--- The input Enclosed Below ---

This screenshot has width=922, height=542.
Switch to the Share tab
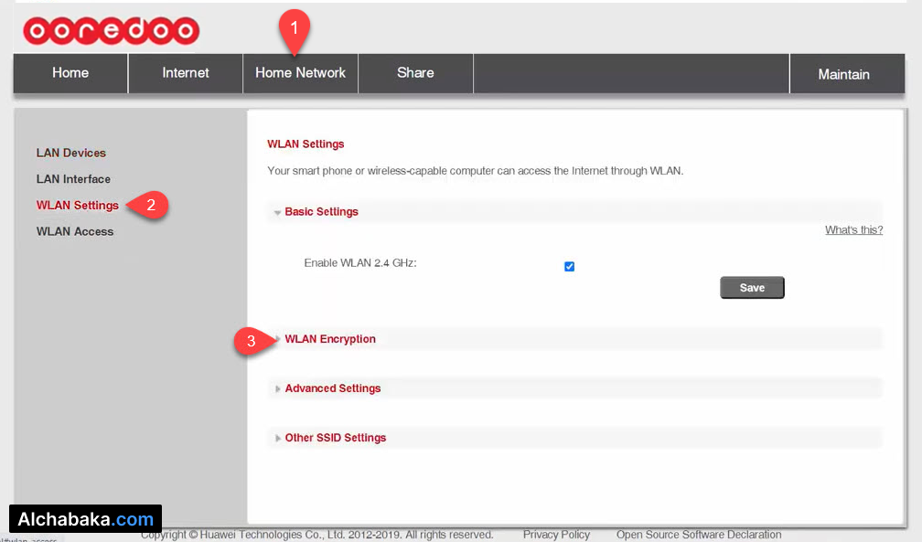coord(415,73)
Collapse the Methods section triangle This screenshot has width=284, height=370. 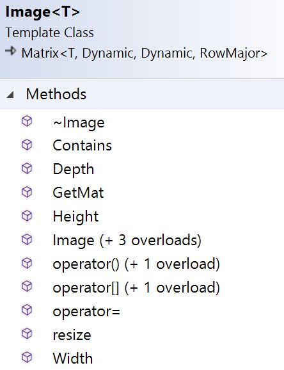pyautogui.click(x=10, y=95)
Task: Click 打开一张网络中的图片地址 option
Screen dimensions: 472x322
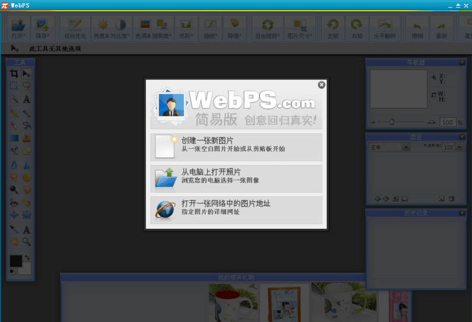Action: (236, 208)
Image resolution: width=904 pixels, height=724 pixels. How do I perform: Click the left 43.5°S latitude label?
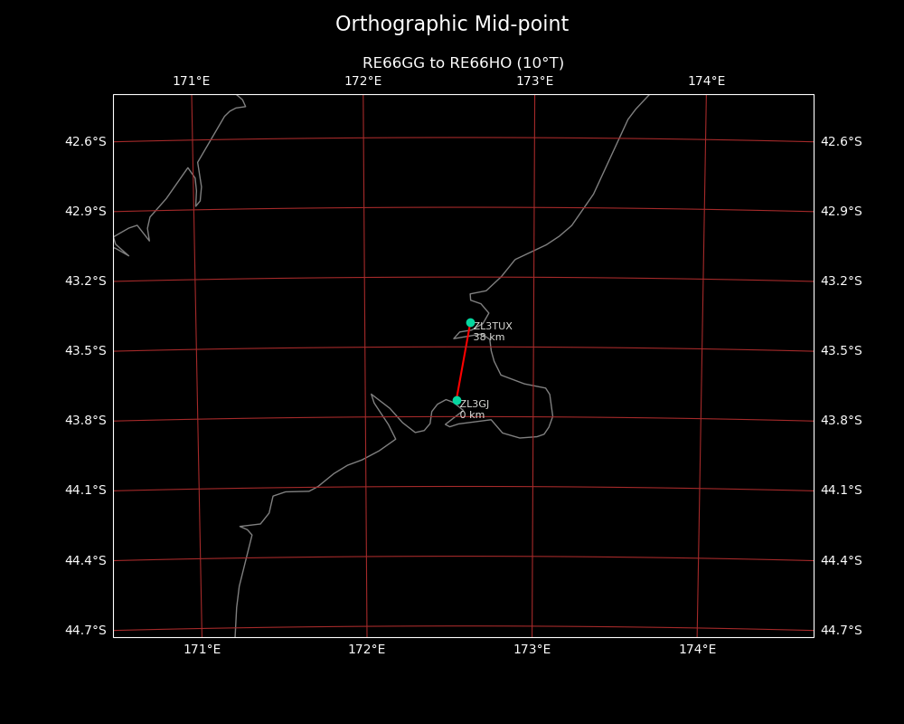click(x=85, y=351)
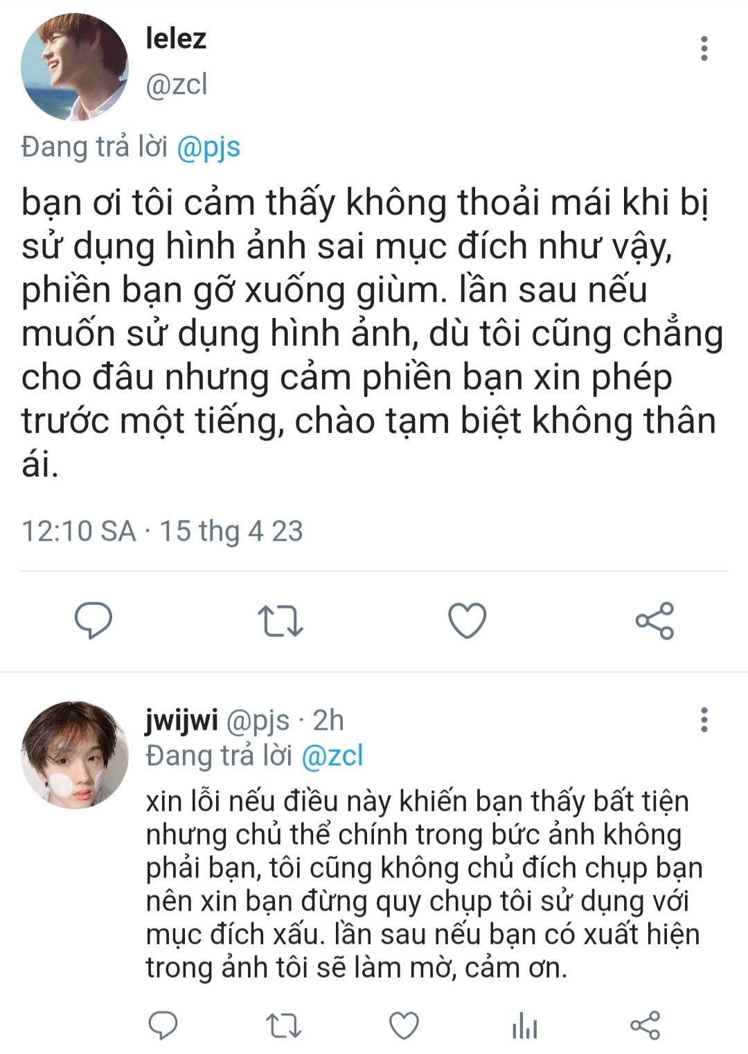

--- End of Enclosed The input ---

Task to complete: Copy exactly the lines from the one containing "Image resolution: width=904" to the end of the records, both included, and leave the pictures out.

Result of the exercise:
Image resolution: width=904 pixels, height=724 pixels. How do I perform: Click the left 43.5°S latitude label?
click(x=85, y=351)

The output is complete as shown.